FILIPINOS feeling cooped up at home due to the community quarantines and travel restrictions may now have the option of booking short leisurely vacations in hotels, otherwise known as “staycations.”
Tourism Secretary Bernadette Romulo Puyat recently signed Administrative Order No. 2020-006-A, amending the guidelines on the operations of accommodation establishments for staycation purposes under a general community quarantine. She told the BusinessMirror, “Staycations are a way to jumpstart the tourism industry and help the economy recover.”
However, the DOT allows staycations in hotels “not concurrently being used as quarantine or isolation facilities for repatriated OFWs or returning overseas Filipinos or as quarters for health workers.”
The DOT adds, “If the accommodation establishment was previously utilized for these purposes or has previously accommodated guests who are Covid-19 positive, proof of sanitation and disinfection shall be submitted to the regional office concerned. Such proof may be in the form of logs, records, certification, or any other sufficient documentation by the in-house sanitation personnel of the accommodation establishment, or by outsourced third party cleaners.”

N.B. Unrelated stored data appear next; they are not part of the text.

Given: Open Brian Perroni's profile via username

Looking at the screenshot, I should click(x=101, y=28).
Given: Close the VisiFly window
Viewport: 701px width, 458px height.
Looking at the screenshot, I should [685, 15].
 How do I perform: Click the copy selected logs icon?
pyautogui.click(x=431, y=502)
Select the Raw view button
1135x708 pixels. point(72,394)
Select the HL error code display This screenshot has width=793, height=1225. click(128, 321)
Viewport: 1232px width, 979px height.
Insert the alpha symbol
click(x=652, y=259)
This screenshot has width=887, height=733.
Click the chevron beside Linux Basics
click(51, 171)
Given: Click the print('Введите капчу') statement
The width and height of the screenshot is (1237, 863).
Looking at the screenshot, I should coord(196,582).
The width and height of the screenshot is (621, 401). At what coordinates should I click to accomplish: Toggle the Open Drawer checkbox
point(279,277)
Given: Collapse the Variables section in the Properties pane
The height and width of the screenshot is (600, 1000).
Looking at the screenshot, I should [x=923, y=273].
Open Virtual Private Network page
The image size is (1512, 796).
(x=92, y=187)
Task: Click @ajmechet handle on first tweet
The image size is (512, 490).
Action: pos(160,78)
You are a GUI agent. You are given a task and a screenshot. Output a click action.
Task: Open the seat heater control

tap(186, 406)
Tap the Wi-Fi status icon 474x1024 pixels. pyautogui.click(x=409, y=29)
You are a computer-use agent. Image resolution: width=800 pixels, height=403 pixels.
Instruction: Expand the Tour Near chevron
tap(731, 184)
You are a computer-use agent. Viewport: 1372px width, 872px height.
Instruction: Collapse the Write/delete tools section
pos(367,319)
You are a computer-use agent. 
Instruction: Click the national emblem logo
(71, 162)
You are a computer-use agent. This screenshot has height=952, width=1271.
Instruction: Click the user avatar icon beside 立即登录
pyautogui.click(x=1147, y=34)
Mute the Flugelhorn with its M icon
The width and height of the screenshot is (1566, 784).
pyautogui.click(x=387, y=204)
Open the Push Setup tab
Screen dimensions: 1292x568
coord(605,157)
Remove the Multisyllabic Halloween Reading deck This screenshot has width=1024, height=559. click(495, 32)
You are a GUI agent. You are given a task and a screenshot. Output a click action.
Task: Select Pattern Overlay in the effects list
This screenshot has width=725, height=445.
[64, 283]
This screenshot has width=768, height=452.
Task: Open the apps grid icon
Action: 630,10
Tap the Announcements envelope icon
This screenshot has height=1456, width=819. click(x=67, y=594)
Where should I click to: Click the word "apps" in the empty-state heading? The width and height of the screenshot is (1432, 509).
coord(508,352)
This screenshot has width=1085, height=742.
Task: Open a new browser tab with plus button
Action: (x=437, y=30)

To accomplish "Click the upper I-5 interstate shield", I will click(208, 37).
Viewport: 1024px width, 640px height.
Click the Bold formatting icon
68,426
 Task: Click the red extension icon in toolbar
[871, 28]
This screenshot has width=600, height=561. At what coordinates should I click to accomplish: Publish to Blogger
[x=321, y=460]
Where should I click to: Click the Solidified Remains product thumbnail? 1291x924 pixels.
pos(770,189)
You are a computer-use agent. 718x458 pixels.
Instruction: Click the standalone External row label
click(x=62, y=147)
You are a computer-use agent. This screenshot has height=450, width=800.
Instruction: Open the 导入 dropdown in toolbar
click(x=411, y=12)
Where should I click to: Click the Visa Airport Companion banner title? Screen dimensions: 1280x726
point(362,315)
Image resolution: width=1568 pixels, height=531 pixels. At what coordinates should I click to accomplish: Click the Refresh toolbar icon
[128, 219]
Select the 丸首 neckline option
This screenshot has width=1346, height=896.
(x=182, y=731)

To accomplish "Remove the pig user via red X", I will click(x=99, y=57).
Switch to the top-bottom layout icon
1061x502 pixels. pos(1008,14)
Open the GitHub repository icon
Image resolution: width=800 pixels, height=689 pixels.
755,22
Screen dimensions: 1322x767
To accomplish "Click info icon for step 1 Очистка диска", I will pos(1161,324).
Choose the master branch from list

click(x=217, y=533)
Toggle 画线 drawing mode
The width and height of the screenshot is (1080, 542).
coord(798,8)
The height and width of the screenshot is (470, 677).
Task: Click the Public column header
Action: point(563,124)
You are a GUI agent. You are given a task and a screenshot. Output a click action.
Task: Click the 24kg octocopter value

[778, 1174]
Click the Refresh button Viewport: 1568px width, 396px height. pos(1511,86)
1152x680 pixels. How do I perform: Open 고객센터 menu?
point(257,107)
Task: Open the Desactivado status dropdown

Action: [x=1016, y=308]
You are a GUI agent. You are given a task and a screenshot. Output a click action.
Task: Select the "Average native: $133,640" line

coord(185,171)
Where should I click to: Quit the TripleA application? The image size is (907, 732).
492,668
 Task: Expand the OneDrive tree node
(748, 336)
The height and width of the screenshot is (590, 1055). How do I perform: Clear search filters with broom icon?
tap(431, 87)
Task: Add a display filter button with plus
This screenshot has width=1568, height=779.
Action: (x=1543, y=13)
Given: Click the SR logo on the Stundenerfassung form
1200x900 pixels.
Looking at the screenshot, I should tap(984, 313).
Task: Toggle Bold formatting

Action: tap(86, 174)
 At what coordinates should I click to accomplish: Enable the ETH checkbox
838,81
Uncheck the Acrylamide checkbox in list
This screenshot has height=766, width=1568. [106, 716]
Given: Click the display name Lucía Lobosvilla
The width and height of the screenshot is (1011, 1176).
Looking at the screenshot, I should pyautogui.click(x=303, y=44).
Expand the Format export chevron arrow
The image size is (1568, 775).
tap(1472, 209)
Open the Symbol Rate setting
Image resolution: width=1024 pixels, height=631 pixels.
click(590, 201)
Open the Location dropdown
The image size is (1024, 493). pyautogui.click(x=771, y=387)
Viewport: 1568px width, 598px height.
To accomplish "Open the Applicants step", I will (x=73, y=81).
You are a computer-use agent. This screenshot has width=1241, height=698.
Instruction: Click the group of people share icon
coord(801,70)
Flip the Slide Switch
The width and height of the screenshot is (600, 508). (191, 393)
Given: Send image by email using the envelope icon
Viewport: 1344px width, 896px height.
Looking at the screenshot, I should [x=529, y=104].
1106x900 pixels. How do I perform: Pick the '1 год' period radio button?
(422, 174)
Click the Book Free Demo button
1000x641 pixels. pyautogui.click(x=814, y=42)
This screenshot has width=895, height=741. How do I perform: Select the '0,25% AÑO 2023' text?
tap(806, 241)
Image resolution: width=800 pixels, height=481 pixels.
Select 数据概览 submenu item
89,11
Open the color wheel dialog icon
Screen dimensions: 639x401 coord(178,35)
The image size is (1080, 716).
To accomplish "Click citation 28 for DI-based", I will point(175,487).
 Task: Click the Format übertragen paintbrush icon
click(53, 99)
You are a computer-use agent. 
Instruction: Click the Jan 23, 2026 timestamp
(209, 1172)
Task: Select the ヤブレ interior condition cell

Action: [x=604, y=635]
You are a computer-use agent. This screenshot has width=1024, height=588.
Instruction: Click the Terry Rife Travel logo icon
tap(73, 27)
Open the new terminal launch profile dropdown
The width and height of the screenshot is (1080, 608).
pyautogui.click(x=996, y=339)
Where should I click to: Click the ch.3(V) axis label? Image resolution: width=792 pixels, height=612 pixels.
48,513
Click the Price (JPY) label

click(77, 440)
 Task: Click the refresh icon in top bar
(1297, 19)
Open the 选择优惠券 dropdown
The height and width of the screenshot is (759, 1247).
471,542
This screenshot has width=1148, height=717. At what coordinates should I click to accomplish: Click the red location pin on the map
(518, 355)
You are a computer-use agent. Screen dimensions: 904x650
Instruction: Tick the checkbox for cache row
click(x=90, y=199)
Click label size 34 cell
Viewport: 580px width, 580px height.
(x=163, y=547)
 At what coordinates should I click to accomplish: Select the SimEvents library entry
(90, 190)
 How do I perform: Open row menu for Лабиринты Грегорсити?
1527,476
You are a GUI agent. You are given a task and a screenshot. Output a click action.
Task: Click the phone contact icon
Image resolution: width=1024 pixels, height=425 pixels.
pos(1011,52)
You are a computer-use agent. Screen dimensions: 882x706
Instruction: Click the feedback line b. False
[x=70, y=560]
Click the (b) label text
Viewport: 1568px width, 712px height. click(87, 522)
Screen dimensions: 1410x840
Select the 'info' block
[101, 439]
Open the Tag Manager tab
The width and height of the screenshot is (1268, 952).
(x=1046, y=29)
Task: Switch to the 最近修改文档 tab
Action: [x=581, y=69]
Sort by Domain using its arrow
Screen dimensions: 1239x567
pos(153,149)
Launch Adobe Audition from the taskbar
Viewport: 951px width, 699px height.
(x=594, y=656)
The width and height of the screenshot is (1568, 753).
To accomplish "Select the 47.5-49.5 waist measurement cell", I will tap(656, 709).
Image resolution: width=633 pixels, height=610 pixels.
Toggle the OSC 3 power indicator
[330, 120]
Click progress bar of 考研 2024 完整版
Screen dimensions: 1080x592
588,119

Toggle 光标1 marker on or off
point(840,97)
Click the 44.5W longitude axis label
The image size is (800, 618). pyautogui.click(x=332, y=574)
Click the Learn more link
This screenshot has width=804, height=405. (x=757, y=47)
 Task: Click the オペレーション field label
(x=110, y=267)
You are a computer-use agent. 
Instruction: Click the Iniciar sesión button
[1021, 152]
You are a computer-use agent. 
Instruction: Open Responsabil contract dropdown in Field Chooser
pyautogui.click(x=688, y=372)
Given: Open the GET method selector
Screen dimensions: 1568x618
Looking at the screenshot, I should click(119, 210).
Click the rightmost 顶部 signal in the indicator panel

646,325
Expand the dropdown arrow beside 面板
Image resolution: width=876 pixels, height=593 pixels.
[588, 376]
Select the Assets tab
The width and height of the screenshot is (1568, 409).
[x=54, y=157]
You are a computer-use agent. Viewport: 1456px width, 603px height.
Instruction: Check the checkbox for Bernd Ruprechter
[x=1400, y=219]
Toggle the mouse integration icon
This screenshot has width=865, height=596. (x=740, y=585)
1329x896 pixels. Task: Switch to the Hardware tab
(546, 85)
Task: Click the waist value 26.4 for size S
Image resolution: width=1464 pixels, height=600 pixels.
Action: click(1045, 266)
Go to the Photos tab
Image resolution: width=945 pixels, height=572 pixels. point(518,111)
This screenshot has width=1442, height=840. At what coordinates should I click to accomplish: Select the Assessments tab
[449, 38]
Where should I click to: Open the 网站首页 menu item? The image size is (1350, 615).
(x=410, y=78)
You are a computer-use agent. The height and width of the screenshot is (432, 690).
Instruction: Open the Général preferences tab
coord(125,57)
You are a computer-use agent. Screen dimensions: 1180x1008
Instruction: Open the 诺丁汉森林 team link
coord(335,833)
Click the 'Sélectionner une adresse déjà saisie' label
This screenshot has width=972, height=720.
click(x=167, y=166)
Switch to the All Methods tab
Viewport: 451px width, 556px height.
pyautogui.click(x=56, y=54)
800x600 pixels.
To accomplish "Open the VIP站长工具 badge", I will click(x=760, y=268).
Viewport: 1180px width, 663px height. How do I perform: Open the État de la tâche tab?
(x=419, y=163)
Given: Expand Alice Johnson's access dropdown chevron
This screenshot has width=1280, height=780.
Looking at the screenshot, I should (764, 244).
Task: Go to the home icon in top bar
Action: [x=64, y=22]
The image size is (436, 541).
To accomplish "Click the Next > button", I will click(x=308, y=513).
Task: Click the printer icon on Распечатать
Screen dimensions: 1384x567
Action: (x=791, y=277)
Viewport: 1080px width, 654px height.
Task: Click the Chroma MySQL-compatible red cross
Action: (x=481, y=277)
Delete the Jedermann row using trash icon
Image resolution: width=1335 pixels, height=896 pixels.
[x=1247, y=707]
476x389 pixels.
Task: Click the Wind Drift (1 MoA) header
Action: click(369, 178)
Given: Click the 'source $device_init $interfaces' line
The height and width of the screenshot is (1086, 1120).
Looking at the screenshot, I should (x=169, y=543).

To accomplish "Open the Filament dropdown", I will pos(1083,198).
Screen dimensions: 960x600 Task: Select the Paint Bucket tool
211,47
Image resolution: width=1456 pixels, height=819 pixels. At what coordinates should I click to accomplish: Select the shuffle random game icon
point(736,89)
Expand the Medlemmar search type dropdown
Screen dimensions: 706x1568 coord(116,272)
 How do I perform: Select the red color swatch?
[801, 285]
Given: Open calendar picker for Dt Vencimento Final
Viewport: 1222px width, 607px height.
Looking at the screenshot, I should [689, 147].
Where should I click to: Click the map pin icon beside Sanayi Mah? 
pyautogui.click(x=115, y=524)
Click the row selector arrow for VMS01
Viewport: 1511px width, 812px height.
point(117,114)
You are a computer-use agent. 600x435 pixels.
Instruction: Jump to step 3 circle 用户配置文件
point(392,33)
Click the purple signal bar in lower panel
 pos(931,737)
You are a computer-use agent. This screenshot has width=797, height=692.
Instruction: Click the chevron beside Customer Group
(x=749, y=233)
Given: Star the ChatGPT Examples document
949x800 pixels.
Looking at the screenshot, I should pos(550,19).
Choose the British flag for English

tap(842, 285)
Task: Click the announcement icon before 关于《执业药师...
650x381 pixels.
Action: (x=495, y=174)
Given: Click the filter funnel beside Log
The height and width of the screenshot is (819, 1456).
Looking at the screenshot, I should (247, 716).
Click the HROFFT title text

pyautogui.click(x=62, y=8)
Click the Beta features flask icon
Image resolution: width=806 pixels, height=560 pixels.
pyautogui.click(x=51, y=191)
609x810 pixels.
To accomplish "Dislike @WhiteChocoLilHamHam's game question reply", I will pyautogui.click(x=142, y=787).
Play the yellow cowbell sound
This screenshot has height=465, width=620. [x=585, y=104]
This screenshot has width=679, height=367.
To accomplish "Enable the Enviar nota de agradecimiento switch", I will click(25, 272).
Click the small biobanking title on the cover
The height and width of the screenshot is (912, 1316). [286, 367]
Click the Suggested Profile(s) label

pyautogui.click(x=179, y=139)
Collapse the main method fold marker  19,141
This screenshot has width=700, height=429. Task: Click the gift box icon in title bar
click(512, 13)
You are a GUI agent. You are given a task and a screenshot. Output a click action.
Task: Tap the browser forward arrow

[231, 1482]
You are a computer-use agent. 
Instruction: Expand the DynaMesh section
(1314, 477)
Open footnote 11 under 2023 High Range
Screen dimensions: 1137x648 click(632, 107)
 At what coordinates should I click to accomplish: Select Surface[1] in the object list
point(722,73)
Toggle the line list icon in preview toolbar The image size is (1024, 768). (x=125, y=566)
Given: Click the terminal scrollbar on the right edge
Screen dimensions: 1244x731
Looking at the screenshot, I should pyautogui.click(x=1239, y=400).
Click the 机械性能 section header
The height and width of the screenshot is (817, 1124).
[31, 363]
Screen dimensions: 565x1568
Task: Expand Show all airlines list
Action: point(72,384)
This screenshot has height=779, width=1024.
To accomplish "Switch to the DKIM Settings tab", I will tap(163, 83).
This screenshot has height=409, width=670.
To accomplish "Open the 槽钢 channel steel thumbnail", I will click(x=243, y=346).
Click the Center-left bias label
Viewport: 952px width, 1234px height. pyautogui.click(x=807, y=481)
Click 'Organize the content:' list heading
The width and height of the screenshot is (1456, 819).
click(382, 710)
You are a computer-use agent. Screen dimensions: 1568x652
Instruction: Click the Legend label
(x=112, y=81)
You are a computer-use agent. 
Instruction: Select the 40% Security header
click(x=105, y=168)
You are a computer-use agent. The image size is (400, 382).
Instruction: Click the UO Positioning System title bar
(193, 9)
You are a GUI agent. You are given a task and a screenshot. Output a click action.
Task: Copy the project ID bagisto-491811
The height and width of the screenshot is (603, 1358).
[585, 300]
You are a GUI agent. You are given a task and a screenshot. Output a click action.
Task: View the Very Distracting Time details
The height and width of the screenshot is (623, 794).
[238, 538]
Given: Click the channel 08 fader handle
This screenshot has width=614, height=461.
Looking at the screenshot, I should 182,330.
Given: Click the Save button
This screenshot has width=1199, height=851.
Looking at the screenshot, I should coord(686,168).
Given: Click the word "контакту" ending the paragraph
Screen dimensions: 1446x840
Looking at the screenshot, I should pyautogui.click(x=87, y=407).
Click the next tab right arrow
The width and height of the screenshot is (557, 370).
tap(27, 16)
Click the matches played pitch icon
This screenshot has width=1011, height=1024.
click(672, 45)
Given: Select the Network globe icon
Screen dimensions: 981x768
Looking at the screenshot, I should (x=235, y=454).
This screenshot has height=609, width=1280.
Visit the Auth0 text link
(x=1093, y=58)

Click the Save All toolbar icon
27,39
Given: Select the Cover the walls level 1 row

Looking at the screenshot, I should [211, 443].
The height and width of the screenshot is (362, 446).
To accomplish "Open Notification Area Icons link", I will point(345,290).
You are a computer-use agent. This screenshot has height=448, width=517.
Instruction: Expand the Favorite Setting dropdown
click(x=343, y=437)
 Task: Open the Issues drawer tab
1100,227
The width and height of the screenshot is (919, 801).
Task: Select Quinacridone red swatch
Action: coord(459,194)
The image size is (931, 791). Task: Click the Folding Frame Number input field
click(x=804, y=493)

Also, staycations are allowed only in four- or five-star rated accommodation establishments which have been granted “Certificates of Authority to Operate for Staycations (CAOS)” by the DOT.
Guests who are going to book staycations, “shall be required to present a negative result from a Rapid Antigen Test conducted on the same day of check-in.” They can only staycation in the province where they are located, as such, a would-be guest living in Quezon City, for example, can staycation anywhere within the National Capital Region only.
Owing to physical distancing rules already issued earlier by government authorities, a maximum of two guests “from the same household” can only be accommodated in a hotel room measuring 20-29 sqm. For rooms 30-39 sqm, a maximum of three guests, 40-49 sqm (four guests), and 50 sqm and above (five persons).
The DOT also mandates only “cashless methods of payment, online transactions and other options for contactless transactions that promote minimal physical contact.”
Under GCQ staycations, hotel can operate their restaurants and other food and beverage outlets, but excluding bars; gyms; and swimming pools.
Prior to the pandemic, global research agency STR data showed “staycations” helping increase the profits of hotels in Metro Manila. “With staycations on the rise, the average daily rate [ADR] of hotels in Metro Manila saw the biggest increase on weekends,” according to STR Business Development Manager for Southeast Asia Fenady Uriarte. ADR on weekends reached an average of P5,000 per night in the 12 months to May 2019, whereas in 2017 and 2018, it could barely hit P4,900 per night. “Metro Manila hotels show stronger weekend performance,” she underscored. (See, “Profits of Metro Manila hotels rising–STR,” in the BusinessMirror, Sept. 12, 2019.)